Because of the way that intpipe is designed, to take piped input and provide output suitable for a unix pipe, the integrated data file which is produced can then be piped into other utilities, such as the RAL Analysis Program. Unix pipes have already been discussed in Section 7 and explicit examples of their use in analysis are given in Section 10.

Intpipe can also be used where a pre-existing integrated data file or LDR-file is being re-integrated at coarser time resolution. The syntax for using this utility is:

intpipe -id {idef file} < {input integrated data file} > {output integrated data file}

An important note about variances

The most common usage of the integration programs is to provide input for the data analysis programs (GUISDAP or RAL Analysis).

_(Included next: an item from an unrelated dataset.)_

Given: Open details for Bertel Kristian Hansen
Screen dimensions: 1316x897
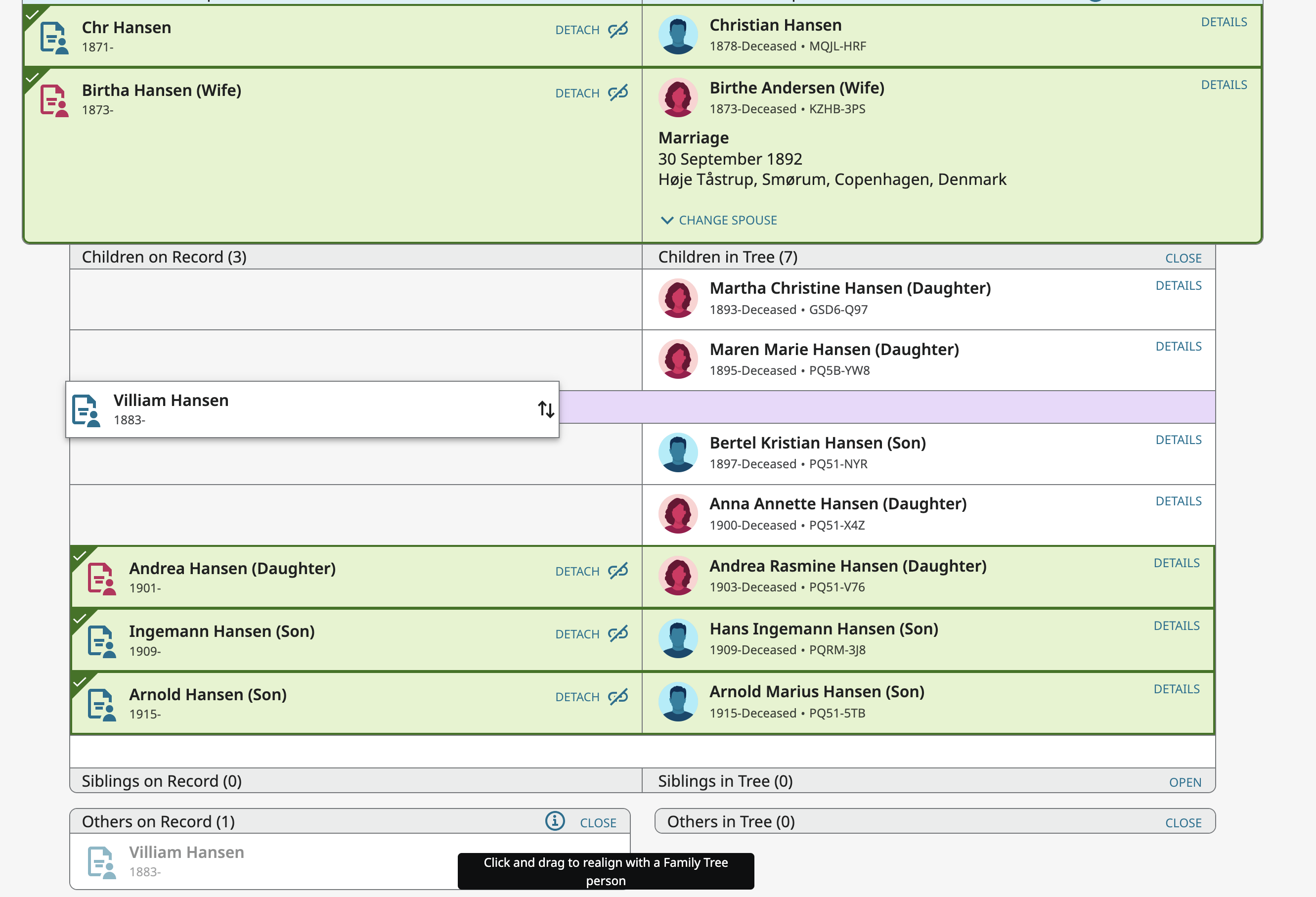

It is very important that this input (i.e. the integration output) conforms to the format that the analysis programs expect, which is:

  • For GUISDAP - matlab-format files, which if integrated beyond the basic pre-integration should contain the measured variance of the data.
  • For RAL Analysis (or Powerprofile) - integrated data format files, not containing the measured variance, since this is calculated internally to the program.
  • If you ask GUISDAP to analyse the data using measured variances (see Section 10) but attempt to provide GUISDAP with input data which does not contain the variance information, then the program will crash. For integrations containing only 2 or 3 data dumps, it is likely that the measured variance of the data might not be a good indicator of the true variance. In these circumstances, it might be better to ask GUISDAP to use calculated theoretical variances, but be warned that this can make the program very slow !

    Data dis-integration

    As discussed above, it is sometimes necessary to divide data dumps before further processing, for example in cases where the data contain "time slices" corresponding to the storage of results from consecutive subsets of the pre-integration period. Because of the variety of time-slicing techniques used in EISCAT experiment, there is no single piece of software to do this. Some discussion of the best way to approach this problem, and the experiments for which it is appropriate, is given on the data disintegration page.